## Tarefa 1
No texto sobre a boa-fé objetiva, em que ano o contrato do plano de saúde foi assinado?
## Tarefa 2
Continue o texto sobre a boa-fé objetiva e o caso do plano de saúde a partir da última frase.

## Trecho do texto
═══

A terceira função básica do princípio da Boa-fé objetiva é ser limitadora do exercício, antes lícito, hoje não mais aceito, reduzindo desta forma a liberdade das partes contratantes no momento de elaborar as cláusulas contratuais.

Um caso julgado pela 7ª Câmara Civil do Tribunal de Alçada de Minas Gerais, [4] dizia respeito a um contrato de plano de saúde, sem a ocorrência de vícios do negócio jurídico, porém com uma cláusula que, livremente pactuada, não previa uma determinada intervenção cirúrgica, se a contratante viesse necessitar.

O contrato entre as partes foi celebrado em 1995, portanto, antes da Lei n.º 9.656 de 03 de junho de 1998, que regulamentou Planos de Saúde, que ampliou os direitos dos contratantes.

Prepostos do Plano de Saúde prometeram à consumidora contratante preservar-lhe de todos os males, por ocasião da assinatura do contrato. Neste caso, deve ser ressaltado que o vendedor que faz uma oferta está automaticamente vinculando seu patrão o contrato; ficando caracterizada a responsabilidade solidária entre as pessoas “empregado – patrão”.

O presente caso será descrito e discutido sob a ótica do princípio da Boa-Fé objetiva:

A cliente sofreu uma fratura do fêmur direito, sendo submetida a uma cirurgia. Como complicação pós-cirúrgica, a paciente ficou impossibilitada de andar. Deste modo, uma nova cirurgia foi-lhe indicada (artroplastia total do quadril).

Consequentemente, o Plano de Saúde negou-se a fornecer o serviço, sob o argumento de o segundo procedimento cirúrgico estava excluído expressamente do contrato original; e como este tinha sido celebrado antes da vigência da Lei n.º 9.656 de 03 de junho de 1.998, deveria ser interpretado estritamente com base em suas cláusulas específicas.

Com base nestes argumentos, não se observa a presença de vícios, entretanto a cláusula limitadora do tratamento do paciente está relacionada no rol das cláusulas abusivas, de acordo com o Art. 51 do Código de Defesa do Consumidor.

═══

## Trecho de origem
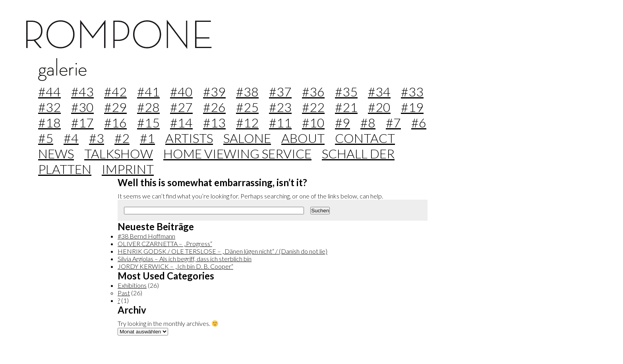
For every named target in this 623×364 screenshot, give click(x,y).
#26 (214, 107)
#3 (97, 138)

═══

## Resultado final 1
Em 1995.

## Resultado final 2
Deve ser lembrado, que cláusula incompatível com a boa-fé e eqüidade é toda aquela que frustra as expectativas do contratante acerca da efetiva contraprestação do serviço. O magistrado, neste caso, deve não só verificar a sua validade diante da lei como se atente o princípio da equidade no contrato.

Sendo assim, não se pode utilizar o argumento de que o contrato era anterior à lei que definiu a cláusula contratual como abusiva, pois não foi a lei que transformou a cláusula em abusiva, mas sim os princípios que fundamentaram a lei, no caso, o princípio da cláusula geral da Boa-fé objetiva.

Observa-se, no ordenamento jurídico brasileiro, a positivação destas funções da Boa-fé objetiva no Código de Defesa do Consumidor, Lei 8.078 de 1990 e também no Novo Código Civil Brasileiro.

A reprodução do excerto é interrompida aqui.